• _WHAT THIS TASK INVOLVES_
Can you copy out every line of the records below, word for word and in the same order?

## BEGIN RAW DATA

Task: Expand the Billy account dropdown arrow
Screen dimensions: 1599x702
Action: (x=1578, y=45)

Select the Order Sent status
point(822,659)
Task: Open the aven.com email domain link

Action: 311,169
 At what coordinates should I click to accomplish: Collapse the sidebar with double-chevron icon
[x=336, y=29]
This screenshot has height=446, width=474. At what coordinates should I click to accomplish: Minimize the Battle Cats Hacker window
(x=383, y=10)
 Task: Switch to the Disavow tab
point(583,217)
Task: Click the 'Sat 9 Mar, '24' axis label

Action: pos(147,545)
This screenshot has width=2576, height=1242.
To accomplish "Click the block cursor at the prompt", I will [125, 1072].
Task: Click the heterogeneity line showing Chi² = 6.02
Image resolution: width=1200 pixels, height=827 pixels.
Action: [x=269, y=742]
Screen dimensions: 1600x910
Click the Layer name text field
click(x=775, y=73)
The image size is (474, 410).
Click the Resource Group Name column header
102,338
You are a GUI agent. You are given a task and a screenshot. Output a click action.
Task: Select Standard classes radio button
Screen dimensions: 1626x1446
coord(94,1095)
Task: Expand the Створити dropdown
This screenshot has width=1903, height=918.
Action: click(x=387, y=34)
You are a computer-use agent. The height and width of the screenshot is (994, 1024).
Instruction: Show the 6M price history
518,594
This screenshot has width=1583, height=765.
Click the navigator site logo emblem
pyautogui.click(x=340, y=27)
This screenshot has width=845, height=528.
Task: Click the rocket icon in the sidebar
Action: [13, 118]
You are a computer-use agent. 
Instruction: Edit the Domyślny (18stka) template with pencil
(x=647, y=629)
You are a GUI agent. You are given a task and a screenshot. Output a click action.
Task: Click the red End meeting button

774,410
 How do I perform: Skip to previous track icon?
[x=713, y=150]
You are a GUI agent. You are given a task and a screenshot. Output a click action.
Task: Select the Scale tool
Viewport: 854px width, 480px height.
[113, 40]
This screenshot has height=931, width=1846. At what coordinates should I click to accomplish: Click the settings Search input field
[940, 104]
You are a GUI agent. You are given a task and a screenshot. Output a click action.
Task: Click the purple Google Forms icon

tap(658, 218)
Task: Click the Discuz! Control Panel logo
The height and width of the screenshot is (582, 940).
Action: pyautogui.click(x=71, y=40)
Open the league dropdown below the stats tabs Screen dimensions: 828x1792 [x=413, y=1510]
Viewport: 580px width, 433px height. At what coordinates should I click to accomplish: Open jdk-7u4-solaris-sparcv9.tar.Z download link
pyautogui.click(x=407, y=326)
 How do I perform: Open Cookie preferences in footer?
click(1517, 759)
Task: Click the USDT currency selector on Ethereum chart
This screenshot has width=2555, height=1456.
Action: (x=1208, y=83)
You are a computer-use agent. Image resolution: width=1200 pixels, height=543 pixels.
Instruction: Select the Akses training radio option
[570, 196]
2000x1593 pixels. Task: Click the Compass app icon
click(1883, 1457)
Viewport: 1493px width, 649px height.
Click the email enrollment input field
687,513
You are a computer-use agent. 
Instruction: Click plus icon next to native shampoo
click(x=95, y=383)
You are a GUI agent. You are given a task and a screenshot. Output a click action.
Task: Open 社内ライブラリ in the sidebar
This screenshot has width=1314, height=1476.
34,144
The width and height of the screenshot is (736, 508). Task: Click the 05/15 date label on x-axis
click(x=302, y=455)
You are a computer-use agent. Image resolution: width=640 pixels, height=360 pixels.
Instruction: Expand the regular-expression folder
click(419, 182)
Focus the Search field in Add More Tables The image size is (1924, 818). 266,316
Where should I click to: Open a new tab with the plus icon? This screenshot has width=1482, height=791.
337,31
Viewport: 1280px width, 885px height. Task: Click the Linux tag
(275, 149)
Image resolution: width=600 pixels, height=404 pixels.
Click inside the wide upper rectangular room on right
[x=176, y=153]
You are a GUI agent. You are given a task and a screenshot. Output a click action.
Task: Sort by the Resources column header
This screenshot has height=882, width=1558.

## END RAW DATA

• _TASK OUTPUT_
Task: Expand the Billy account dropdown arrow
Screen dimensions: 1599x702
Action: (x=1578, y=45)

Select the Order Sent status
point(822,659)
Task: Open the aven.com email domain link

Action: 311,169
 At what coordinates should I click to accomplish: Collapse the sidebar with double-chevron icon
[x=336, y=29]
This screenshot has height=446, width=474. At what coordinates should I click to accomplish: Minimize the Battle Cats Hacker window
(x=383, y=10)
 Task: Switch to the Disavow tab
point(583,217)
Task: Click the 'Sat 9 Mar, '24' axis label

Action: pos(147,545)
This screenshot has width=2576, height=1242.
To accomplish "Click the block cursor at the prompt", I will [125, 1072].
Task: Click the heterogeneity line showing Chi² = 6.02
Image resolution: width=1200 pixels, height=827 pixels.
Action: [x=269, y=742]
Screen dimensions: 1600x910
Click the Layer name text field
click(x=775, y=73)
The image size is (474, 410).
Click the Resource Group Name column header
102,338
You are a GUI agent. You are given a task and a screenshot. Output a click action.
Task: Select Standard classes radio button
Screen dimensions: 1626x1446
coord(94,1095)
Task: Expand the Створити dropdown
This screenshot has width=1903, height=918.
Action: click(x=387, y=34)
You are a computer-use agent. The height and width of the screenshot is (994, 1024).
Instruction: Show the 6M price history
518,594
This screenshot has width=1583, height=765.
Click the navigator site logo emblem
pyautogui.click(x=340, y=27)
This screenshot has width=845, height=528.
Task: Click the rocket icon in the sidebar
Action: [13, 118]
You are a computer-use agent. 
Instruction: Edit the Domyślny (18stka) template with pencil
(x=647, y=629)
You are a GUI agent. You are given a task and a screenshot. Output a click action.
Task: Click the red End meeting button

774,410
 How do I perform: Skip to previous track icon?
[x=713, y=150]
You are a GUI agent. You are given a task and a screenshot. Output a click action.
Task: Select the Scale tool
Viewport: 854px width, 480px height.
[113, 40]
This screenshot has height=931, width=1846. At what coordinates should I click to accomplish: Click the settings Search input field
[940, 104]
You are a GUI agent. You are given a task and a screenshot. Output a click action.
Task: Click the purple Google Forms icon

tap(658, 218)
Task: Click the Discuz! Control Panel logo
The height and width of the screenshot is (582, 940).
Action: pyautogui.click(x=71, y=40)
Open the league dropdown below the stats tabs Screen dimensions: 828x1792 [x=413, y=1510]
Viewport: 580px width, 433px height. At what coordinates should I click to accomplish: Open jdk-7u4-solaris-sparcv9.tar.Z download link
pyautogui.click(x=407, y=326)
 How do I perform: Open Cookie preferences in footer?
click(1517, 759)
Task: Click the USDT currency selector on Ethereum chart
This screenshot has width=2555, height=1456.
Action: (x=1208, y=83)
You are a computer-use agent. Image resolution: width=1200 pixels, height=543 pixels.
Instruction: Select the Akses training radio option
[570, 196]
2000x1593 pixels. Task: Click the Compass app icon
click(1883, 1457)
Viewport: 1493px width, 649px height.
Click the email enrollment input field
687,513
You are a computer-use agent. 
Instruction: Click plus icon next to native shampoo
click(x=95, y=383)
You are a GUI agent. You are given a task and a screenshot. Output a click action.
Task: Open 社内ライブラリ in the sidebar
This screenshot has width=1314, height=1476.
34,144
The width and height of the screenshot is (736, 508). Task: Click the 05/15 date label on x-axis
click(x=302, y=455)
You are a computer-use agent. Image resolution: width=640 pixels, height=360 pixels.
Instruction: Expand the regular-expression folder
click(419, 182)
Focus the Search field in Add More Tables The image size is (1924, 818). 266,316
Where should I click to: Open a new tab with the plus icon? This screenshot has width=1482, height=791.
337,31
Viewport: 1280px width, 885px height. Task: Click the Linux tag
(275, 149)
Image resolution: width=600 pixels, height=404 pixels.
Click inside the wide upper rectangular room on right
[x=176, y=153]
You are a GUI agent. You are given a task and a screenshot. Output a click action.
Task: Sort by the Resources column header
This screenshot has height=882, width=1558.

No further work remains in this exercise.